### What to produce
Copying task for the records below: reproduce each one exactly and drop the pictures.

### Data supplied

+ + +

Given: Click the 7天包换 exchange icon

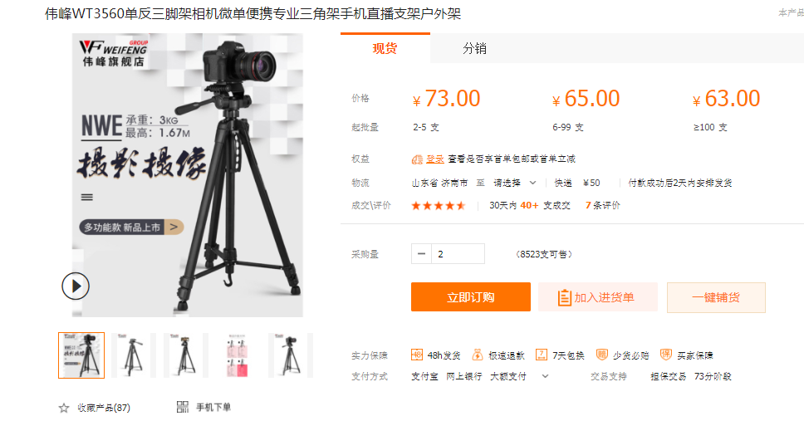Looking at the screenshot, I should [x=541, y=355].
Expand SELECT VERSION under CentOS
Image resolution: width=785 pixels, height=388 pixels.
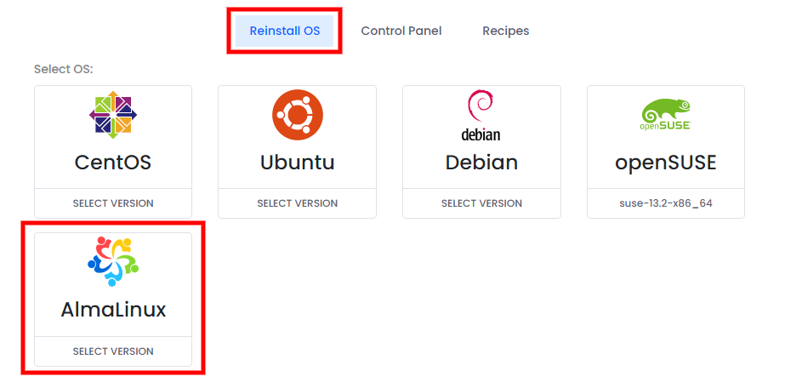pyautogui.click(x=113, y=203)
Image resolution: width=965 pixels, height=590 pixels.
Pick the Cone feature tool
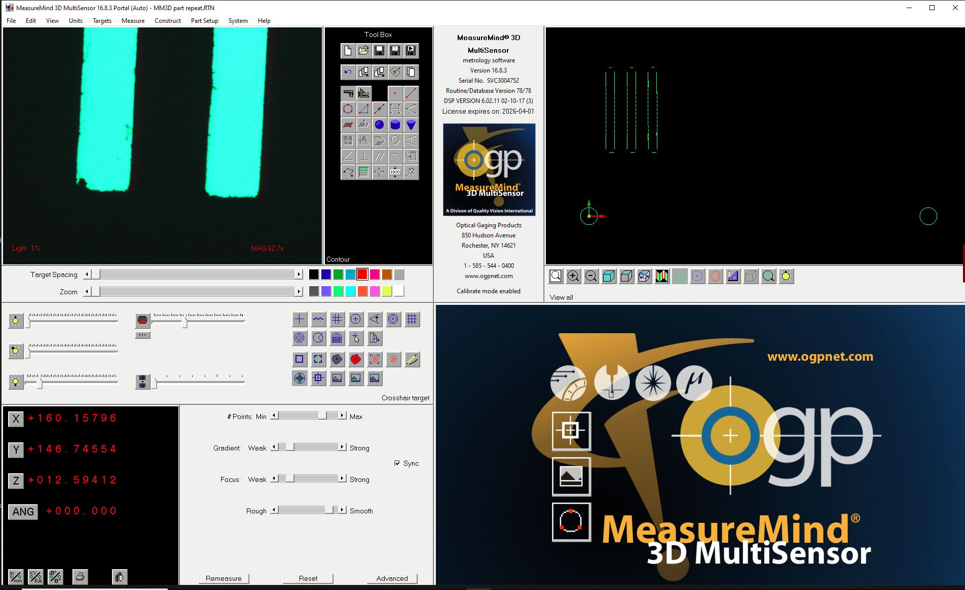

+ + +

### Answer below
Given: Click the 7天包换 exchange icon

Looking at the screenshot, I should [x=541, y=355].
Expand SELECT VERSION under CentOS
Image resolution: width=785 pixels, height=388 pixels.
pyautogui.click(x=113, y=203)
Image resolution: width=965 pixels, height=590 pixels.
Pick the Cone feature tool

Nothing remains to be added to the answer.